王子様はハチミツ色の嘘をつく
「お義姉さん、あの……」
そのとき、弟の隣にいる志穂ちゃんが遠慮がちに声を上げ、私はハンカチをどけて首を傾げた。
そういえば、なんとなく最初から志穂ちゃんの表情が暗いような気がしていたんだけれど、どうしたんだろう。

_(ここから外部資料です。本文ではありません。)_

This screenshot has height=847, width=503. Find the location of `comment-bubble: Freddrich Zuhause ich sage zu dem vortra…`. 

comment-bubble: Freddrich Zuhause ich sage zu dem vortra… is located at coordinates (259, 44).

「私、ずっと、謝りたかったんです……。私が浩介くんと結婚してこの家に住まわせてもらうようになってから、お義姉さんの帰る場所、奪ってしまったんじゃないかって……」
「な、なに言ってるの志穂ちゃん」
咄嗟に顔には笑顔を張り付けたけれど、胸の中は少し動揺していた。
……実は、彼女の言うことは図星なのだ。
結婚する前からうちにはよく遊びに来ていた志穂ちゃんは、幼いころにご両親を亡くしているらしく、うちの両親をすごく慕ってくれていた。
そして両親も志穂ちゃんを実の娘のように可愛がっていたから、子どもが生まれたときのことも考え、結婚と同時に我が家に同居することになった。
私はそのとき就職で家を出ていたから関係ないのだけれど、それでも数か月に一度は顔を出していた実家に、あまり寄り付かなくなってしまった。
両親も、弟も、志穂ちゃんのことも私は好きだけれど、いつも一緒にいる彼らと離れて暮らす私の間に何か溝ができてしまったように思い込んで、それを肌で感じるのが怖かった。
だから、余計にうれしかったんだ。さっき、お父さんとお母さんが、私に掛けてくれた温かい言葉が。